== Provided entries
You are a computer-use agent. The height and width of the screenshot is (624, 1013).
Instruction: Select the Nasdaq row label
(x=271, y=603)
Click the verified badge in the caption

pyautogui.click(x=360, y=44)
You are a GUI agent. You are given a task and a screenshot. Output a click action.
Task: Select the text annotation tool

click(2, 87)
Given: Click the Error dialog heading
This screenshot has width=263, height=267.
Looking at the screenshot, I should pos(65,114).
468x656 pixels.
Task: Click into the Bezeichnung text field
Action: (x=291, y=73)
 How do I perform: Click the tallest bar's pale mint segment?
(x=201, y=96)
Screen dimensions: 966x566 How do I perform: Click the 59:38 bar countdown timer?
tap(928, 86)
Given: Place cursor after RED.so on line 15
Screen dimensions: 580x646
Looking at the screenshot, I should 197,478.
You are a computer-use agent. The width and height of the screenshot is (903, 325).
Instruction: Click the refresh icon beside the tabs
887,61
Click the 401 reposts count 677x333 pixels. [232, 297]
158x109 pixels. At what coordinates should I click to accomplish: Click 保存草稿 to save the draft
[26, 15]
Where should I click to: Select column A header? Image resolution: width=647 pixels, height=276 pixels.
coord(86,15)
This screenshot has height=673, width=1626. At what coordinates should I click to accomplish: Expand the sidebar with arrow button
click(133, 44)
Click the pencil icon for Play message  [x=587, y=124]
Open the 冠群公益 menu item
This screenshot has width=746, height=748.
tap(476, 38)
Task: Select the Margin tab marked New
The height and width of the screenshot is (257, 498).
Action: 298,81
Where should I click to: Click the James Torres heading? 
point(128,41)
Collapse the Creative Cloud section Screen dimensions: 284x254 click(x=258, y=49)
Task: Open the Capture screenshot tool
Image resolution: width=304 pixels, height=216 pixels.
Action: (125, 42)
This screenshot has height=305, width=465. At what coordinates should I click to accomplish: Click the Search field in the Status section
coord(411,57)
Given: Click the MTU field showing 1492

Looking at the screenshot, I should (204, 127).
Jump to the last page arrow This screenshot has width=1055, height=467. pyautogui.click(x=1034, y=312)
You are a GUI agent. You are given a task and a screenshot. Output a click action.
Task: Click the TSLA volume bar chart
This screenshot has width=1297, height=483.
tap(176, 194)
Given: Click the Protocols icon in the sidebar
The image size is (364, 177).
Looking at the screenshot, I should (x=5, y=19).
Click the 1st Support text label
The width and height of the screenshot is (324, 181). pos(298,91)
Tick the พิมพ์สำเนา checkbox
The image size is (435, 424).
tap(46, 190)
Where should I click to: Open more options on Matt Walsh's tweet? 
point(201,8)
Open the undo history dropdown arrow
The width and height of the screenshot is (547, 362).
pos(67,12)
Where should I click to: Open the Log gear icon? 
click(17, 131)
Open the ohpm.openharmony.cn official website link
====
> **Problem statement**
From the listing above, copy every line where the string "computer" is found.

> **Response**
You are a computer-use agent. The height and width of the screenshot is (624, 1013).
You are a computer-use agent. The width and height of the screenshot is (903, 325).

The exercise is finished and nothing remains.